Personal information
- Born: March 1, 1977 (age 49) Miami, Florida, U.S.
- Listed height: 5 ft 8 in (1.73 m)
- Listed weight: 190 lb (86 kg)

Career information
- High school: Miami Southridge (Miami, Florida)
- College: Iowa State
- NFL draft: 2000: undrafted

Career history
- Saskatchewan Roughriders (2000–2001); Edmonton Eskimos (2002)*; Ottawa Renegades (2002–2003); Montreal Alouettes (2004)*;
- * Offseason or practice squad member only

Awards and highlights
- First-team All-Big 12 (1999); 2× Second-team All-Big 12 (1997, 1998);

= Darren Davis (Canadian football) =

American gridiron football player (born 1977)

Darren Davis (born March 1, 1977) is an American former professional Canadian football running back who played in the Canadian Football League (CFL). Davis played college football at Iowa State University and was the first player in school history to rush for over 1,000 yards three times in a career.

==College career==
Davis attended Iowa State from 1996 to 1999. He holds the current ISU record for most number of career rushing attempts (823).
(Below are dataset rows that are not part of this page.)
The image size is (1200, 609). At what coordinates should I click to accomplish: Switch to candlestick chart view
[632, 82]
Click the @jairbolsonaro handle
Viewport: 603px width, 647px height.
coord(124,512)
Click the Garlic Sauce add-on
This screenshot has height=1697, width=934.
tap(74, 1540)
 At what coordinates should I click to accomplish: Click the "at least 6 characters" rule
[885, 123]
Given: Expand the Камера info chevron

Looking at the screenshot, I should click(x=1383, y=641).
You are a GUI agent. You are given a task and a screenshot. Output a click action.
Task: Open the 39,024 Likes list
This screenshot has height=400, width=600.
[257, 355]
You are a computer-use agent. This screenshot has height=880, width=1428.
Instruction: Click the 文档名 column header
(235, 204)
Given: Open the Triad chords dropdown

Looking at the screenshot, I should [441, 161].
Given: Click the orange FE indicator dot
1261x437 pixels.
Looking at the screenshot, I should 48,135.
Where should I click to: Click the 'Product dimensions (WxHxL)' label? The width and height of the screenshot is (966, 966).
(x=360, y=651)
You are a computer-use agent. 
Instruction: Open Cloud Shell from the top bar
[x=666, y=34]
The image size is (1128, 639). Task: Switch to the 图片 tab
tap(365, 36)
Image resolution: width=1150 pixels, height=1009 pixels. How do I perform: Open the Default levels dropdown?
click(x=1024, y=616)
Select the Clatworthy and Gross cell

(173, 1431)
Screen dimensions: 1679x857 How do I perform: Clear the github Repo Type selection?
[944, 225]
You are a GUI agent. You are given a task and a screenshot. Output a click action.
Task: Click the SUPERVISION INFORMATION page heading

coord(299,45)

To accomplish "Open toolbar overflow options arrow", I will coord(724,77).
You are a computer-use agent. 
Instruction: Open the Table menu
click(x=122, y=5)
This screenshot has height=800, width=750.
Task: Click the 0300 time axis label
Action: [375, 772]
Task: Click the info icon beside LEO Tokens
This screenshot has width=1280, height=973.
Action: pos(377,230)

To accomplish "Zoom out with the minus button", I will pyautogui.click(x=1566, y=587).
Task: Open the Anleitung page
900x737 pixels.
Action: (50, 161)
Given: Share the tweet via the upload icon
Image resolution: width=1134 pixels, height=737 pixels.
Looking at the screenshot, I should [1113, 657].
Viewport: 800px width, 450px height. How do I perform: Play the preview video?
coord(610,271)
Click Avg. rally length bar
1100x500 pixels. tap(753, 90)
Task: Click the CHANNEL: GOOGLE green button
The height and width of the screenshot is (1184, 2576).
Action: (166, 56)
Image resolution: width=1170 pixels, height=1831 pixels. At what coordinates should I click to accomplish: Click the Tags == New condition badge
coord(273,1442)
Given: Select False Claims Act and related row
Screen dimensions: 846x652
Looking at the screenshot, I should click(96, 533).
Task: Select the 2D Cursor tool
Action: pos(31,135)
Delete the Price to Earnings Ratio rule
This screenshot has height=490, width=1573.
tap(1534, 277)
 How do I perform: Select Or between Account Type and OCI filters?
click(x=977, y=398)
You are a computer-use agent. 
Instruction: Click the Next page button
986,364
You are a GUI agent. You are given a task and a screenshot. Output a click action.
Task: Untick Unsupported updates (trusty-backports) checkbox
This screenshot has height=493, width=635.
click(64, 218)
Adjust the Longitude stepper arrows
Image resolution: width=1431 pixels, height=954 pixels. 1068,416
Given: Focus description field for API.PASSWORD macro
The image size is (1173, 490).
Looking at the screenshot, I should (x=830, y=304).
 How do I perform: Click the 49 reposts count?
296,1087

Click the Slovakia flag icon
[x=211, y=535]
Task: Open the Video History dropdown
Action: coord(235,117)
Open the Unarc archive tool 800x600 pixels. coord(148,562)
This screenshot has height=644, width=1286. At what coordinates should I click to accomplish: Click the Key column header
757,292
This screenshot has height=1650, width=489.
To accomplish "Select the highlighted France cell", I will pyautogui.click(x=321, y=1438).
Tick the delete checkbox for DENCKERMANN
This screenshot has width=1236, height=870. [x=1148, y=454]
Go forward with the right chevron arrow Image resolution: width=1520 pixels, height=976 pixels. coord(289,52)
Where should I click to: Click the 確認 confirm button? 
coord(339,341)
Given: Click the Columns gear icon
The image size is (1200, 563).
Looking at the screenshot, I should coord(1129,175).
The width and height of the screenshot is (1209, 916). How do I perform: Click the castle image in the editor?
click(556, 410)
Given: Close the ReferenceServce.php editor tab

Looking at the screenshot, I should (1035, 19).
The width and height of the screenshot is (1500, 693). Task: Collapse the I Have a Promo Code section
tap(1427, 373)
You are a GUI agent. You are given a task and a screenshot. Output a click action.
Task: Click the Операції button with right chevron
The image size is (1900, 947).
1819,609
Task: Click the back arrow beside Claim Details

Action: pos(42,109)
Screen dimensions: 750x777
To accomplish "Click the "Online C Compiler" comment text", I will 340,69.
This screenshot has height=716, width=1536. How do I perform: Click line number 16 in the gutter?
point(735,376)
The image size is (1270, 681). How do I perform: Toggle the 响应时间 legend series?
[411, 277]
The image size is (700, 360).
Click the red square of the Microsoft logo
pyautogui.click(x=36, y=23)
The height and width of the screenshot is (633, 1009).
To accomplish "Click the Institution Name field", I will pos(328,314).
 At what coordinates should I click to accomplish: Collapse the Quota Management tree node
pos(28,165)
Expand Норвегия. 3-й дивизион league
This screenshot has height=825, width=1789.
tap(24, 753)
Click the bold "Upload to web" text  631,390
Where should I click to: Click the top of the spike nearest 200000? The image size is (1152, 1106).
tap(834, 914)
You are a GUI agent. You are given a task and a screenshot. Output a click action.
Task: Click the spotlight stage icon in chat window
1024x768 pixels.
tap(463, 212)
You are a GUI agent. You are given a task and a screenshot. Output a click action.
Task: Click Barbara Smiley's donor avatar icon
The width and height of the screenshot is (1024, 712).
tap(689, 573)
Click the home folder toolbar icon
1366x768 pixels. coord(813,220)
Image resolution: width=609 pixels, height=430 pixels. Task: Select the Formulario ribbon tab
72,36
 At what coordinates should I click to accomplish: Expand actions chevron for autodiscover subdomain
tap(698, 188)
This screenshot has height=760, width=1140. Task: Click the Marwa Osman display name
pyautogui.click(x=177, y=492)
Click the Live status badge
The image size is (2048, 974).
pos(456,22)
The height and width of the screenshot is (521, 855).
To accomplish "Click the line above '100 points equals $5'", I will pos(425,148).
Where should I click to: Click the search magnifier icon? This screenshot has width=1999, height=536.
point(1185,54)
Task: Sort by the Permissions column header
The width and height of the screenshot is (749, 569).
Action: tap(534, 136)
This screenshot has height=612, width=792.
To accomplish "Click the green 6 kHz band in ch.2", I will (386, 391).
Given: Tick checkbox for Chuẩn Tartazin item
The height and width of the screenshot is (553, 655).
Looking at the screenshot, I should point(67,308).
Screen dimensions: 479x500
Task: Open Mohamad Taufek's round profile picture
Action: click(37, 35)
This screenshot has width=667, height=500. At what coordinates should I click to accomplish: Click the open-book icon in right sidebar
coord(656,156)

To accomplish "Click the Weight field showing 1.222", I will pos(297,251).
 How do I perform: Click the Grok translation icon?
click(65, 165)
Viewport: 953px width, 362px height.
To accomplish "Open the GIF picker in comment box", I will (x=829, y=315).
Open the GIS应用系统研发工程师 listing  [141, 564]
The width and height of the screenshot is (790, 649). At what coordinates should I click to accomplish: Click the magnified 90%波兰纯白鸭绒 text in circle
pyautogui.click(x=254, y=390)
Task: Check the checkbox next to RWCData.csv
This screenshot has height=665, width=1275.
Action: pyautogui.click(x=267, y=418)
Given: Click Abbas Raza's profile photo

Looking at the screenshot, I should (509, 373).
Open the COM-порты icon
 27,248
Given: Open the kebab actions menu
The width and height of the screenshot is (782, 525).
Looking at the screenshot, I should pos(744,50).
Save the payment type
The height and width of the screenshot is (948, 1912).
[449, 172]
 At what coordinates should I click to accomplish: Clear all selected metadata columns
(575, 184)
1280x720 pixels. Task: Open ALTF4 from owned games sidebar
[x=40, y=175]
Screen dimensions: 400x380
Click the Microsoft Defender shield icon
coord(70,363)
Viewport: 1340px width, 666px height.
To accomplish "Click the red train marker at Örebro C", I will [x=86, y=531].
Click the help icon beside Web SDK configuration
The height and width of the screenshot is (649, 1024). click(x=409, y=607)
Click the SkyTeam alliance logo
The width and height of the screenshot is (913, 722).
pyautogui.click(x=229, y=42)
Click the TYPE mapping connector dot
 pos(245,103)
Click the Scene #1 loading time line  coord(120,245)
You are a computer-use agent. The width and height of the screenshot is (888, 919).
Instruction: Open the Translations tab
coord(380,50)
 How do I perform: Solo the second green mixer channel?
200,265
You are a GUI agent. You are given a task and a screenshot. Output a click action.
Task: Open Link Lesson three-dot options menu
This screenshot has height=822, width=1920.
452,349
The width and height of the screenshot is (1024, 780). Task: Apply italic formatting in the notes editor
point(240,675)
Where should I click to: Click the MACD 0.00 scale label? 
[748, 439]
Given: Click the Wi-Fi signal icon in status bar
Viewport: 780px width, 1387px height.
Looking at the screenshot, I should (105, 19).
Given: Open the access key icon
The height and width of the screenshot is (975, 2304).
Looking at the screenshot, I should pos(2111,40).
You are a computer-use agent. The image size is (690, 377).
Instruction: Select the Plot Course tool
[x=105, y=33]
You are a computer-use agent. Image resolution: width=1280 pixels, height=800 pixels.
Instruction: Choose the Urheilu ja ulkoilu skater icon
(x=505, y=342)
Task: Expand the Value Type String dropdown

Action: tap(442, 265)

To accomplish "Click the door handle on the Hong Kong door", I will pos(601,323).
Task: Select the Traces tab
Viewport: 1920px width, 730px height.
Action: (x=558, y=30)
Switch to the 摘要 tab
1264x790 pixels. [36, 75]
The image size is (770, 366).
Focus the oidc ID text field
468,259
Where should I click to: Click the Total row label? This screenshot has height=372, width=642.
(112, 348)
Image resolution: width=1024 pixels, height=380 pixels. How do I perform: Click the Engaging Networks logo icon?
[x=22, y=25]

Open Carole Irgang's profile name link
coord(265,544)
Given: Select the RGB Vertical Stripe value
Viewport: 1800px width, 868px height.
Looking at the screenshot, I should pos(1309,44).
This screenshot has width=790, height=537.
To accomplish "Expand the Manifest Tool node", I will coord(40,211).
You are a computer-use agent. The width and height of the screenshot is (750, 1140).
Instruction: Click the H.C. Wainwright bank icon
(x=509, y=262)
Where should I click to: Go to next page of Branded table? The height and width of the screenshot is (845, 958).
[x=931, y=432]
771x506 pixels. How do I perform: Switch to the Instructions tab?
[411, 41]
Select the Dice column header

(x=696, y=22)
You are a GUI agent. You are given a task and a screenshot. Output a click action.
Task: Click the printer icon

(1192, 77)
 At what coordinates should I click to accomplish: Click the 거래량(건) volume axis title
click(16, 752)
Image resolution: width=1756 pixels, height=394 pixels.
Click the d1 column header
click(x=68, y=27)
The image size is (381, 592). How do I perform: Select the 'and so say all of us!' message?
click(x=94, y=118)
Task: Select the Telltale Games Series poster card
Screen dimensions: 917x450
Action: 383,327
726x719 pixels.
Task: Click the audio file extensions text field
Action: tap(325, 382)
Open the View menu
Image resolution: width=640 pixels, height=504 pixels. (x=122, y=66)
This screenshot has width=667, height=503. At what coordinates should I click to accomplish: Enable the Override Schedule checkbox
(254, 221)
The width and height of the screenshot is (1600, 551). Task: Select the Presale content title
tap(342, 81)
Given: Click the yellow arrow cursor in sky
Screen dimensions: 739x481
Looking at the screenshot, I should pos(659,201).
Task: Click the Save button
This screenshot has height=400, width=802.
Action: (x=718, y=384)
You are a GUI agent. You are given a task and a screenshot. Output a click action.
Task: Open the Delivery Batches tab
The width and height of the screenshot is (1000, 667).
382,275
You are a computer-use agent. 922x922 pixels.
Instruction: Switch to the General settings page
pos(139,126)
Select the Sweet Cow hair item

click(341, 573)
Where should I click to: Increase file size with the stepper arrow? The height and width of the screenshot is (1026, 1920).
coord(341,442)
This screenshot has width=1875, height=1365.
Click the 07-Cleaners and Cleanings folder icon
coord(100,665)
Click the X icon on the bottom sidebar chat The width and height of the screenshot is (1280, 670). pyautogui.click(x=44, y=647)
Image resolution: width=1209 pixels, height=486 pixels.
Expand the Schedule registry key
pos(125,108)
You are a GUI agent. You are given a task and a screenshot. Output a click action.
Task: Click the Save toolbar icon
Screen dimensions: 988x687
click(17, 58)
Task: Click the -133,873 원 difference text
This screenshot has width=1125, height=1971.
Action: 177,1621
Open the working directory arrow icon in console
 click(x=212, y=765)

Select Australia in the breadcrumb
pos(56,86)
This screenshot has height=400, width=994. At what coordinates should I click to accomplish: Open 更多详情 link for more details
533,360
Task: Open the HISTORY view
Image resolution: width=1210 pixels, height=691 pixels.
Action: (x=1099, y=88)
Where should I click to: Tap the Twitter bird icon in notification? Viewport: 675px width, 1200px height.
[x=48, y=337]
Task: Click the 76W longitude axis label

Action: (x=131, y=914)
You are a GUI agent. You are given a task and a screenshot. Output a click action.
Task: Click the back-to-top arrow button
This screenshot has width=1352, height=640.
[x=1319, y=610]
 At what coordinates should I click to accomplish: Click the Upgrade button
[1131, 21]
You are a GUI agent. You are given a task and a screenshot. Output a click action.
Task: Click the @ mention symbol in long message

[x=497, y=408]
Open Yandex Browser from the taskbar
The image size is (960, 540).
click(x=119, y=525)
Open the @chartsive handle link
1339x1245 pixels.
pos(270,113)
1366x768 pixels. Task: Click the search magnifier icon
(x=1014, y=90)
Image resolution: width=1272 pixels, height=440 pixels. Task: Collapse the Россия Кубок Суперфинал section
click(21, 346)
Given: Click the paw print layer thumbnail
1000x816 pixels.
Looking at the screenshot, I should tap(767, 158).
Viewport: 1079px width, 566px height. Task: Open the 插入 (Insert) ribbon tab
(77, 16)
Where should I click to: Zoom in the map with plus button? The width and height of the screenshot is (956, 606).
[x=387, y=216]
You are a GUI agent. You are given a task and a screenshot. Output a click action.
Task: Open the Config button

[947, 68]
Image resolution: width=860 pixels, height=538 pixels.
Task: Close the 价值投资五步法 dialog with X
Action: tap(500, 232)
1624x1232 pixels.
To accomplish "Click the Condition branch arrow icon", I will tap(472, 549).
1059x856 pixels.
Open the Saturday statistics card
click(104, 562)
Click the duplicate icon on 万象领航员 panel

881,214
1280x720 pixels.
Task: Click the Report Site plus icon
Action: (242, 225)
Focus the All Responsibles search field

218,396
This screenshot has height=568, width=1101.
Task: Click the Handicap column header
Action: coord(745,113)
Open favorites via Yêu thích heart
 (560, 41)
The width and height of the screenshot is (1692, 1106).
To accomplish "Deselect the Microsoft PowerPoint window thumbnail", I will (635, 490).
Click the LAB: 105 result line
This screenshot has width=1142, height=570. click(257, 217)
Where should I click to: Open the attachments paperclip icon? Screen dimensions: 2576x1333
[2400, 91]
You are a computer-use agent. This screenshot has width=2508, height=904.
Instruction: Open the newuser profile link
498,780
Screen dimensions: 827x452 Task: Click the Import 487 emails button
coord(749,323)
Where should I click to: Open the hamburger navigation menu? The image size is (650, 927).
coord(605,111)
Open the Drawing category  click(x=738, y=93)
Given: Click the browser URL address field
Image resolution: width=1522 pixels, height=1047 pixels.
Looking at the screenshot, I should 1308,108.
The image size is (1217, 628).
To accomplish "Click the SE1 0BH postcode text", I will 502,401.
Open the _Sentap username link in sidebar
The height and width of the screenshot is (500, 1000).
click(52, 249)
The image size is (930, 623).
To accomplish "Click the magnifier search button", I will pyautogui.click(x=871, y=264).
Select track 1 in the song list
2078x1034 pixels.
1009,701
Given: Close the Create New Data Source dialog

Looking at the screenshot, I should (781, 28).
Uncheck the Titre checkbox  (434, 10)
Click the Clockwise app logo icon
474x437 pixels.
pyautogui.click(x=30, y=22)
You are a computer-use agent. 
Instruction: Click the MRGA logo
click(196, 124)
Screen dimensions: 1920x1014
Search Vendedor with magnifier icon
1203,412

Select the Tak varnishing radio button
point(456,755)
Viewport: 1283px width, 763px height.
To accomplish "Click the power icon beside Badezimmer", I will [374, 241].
He finished his Cyclone career as the second all-time leading rusher and number of all-purpose yardage (behind his brother, Troy) in school history with 3,763 yards and 5,008 yards. As a sophomore, Davis rushed for a career-high 261 yards in a loss against Kansas. In his senior season, Davis led the Big 12 in rushing yards (1,388). He also ranks seventh on the all-time Iowa State career rushing touchdown list with 26.

==Professional career==
From 2000 through 2001, he played for the Saskatchewan Roughriders. He rushed for 1,024 and 1,243 yards with the Saskatchewan Roughriders in 2000 and 2001, before being dealt to the Edmonton Eskimos on Feb. 19, 2002. The Eskimos then sent Davis to Ottawa four months later. From 2002-2003, he played for the now defunct Ottawa Renegades. He rushed for 247 yards in 2002, and 298 yards in 2003. He then signed on with the Montreal Alouettes, but was cut before making the final roster.

==Personal life==

He is the brother of former New Orleans Saints and Canadian Football League running back Troy Davis.